Barockgeige und Stockhausen - für Amandine Beyer kein Spagat, sondern individuelles musikalisches Panorama
"In ein Bad von Klang eintauchen"
Hierzulande gehört die französische Barockgeigerin Amandine Beyer noch nicht zu den einem breiteren Publikum bekannten Vertretern ihrer Zunft. Das dürfte sich bald ändern, denn mit einigen CD-Veröffentlichungen, erschienen bei Zig Zag Territoires, sorgte die Leiterin des Ensembles Gli Incogniti für große Überraschung. Mit Nicola Matteis und Jean-Féry Rebel widmet sie sich virtuoser Geigenliteratur des 18. Jahrhunderts, die bisher kaum Beachtung fand. Mit großem Engagement geht Amandine Beyer auf Ungekanntes zu; selbst die Haltung ihres Instruments ist am historischen Vorbild Matteis" orientiert, wie sie klassik.com-Autor Prof. Kurt Witterstätter verriet. Und ganz nebenbei räumt sie mit so manchem Vorurteil auf, das man noch vor Jahren den so genannten "Müsli-Musikern" der Alten-Musik-Szene andichtete.
Frau Beyer, Sie gelten als Verfechterin der Historischen Aufführungspraxis. Wie wurden Sie Anhängerin der historisch orientierten Praxis, wer beeinflusste Sie besonders?
Mein Weg zur historischen Aufführungspraxis war etwas sonderbar. Ich fing mit vier Jahren in meiner Geburtstadt Aix-en-Provence mit der Blockflöte an, ohne zu ahnen, dass es sich dabei um ein altes Instrument handelt, und spielte das Übliche: Corelli, Telemann, Bach. Dann wechselte ich zur modernen Geige. Das ging alles parallel. Es verlief alles ganz normal, ohne dass mir bewusst wurde, dass es auch andere Musizierweisen gibt. Ich beendete in Paris mein modernes Geigenstudium. Danach fühlte ich mich etwas verloren. Ich ahnte, dass da etwas unvollständig war. Über einen Freund wurde ich auf die Schola Cantorum in Basel aufmerksam. Was ich von der Blockflöte her erfahren hatte, entdeckte ich dort von Neuem für die Geige. Das war eine Entdeckung und Erleuchtung für mich. Die entscheidenden Anstöße für die historische Musizierpraxis auch auf der Geige erhielt ich in Basel von meiner Lehrerin Chiara Banchini.
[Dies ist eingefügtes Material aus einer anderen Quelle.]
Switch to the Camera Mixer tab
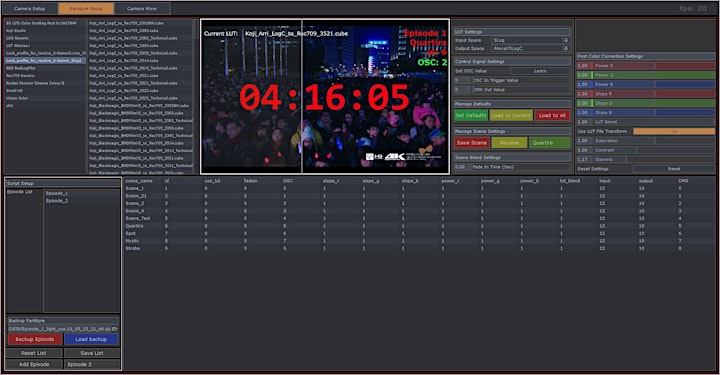(142, 8)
Normalerweise wird Alte Musik wegen der damals kleinen Aufführungsräume und Besetzungen heute sehr transparent und recht ‚dünn‘ gespielt. Sie aber entfachen ein großes klangliches Relief. Wollen Sie mit diesem suggestiven Klang zur historischen Spielpraxis überreden?
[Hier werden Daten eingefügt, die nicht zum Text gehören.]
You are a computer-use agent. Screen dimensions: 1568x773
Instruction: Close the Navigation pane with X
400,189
Ich finde, die Wirkung Alter Musik hängt sehr vom Raum ab. Es gab aber auch in früherer Zeit schon große Kirchen. Darum muss die Musik immer den Raum füllen. Der Interpret muss sich vergewissern, mit seiner Musik den Raum richtig auszufüllen. Die Leute sind heute gewohnt, in großen Lautstärken zu hören. Das will ich etwas herunterfahren. Darum muss man beides beherrschen: Sauber artikulieren und den Raum füllen, laut und leise zu spielen. Das kann man schon allein auf der Geige. Noch besser wird es, wenn andere Instrumente wie zum Beispiel Zinken hinzukommen. Ich liebe es bei Alter Musik, zu erfahren, wie die Instrumente in ihrer Zeit geklungen haben. Deshalb finde ich es schön, ohne Verstärkung zu arbeiten. Ich benutze Instrumente, wie sie in der Zeit der Entstehung der gespielten Werke gebräuchlich waren. So verwende ich den Nachbau einer Geige aus frühbarocker Zeit. Laute und leise – ich will die Leute in ein Bad von Klang eintauchen lassen.
Haben Sie keine Bedenken, langsame Barock-Sätze eher ‚gefühlig‘ und getragen zu spielen?
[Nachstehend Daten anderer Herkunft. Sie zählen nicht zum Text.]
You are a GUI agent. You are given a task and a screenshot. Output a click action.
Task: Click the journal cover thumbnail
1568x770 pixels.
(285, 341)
Ich habe da keine Bedenken. Wir spielen mal langsamer, mal schneller. Das hängt auch davon ab, wer im Ensemble mitspielt. Wir reagieren auch da im Ensemble aufeinander. Ich finde es schön, mal schneller zu spielen, aber auch, wenn wir uns Zeit nehmen, so dass man auch auf die anderen hören kann. Ich liebe deshalb auch den alten Klang mit Darmsaiten, weil man da auf die anderen hören kann.
Sie scheinen für jeden musikalischen Gedanken einen spezifischen Tonfall zu finden. Wie können Sie beim Spielen so schnell reagieren und umschalten?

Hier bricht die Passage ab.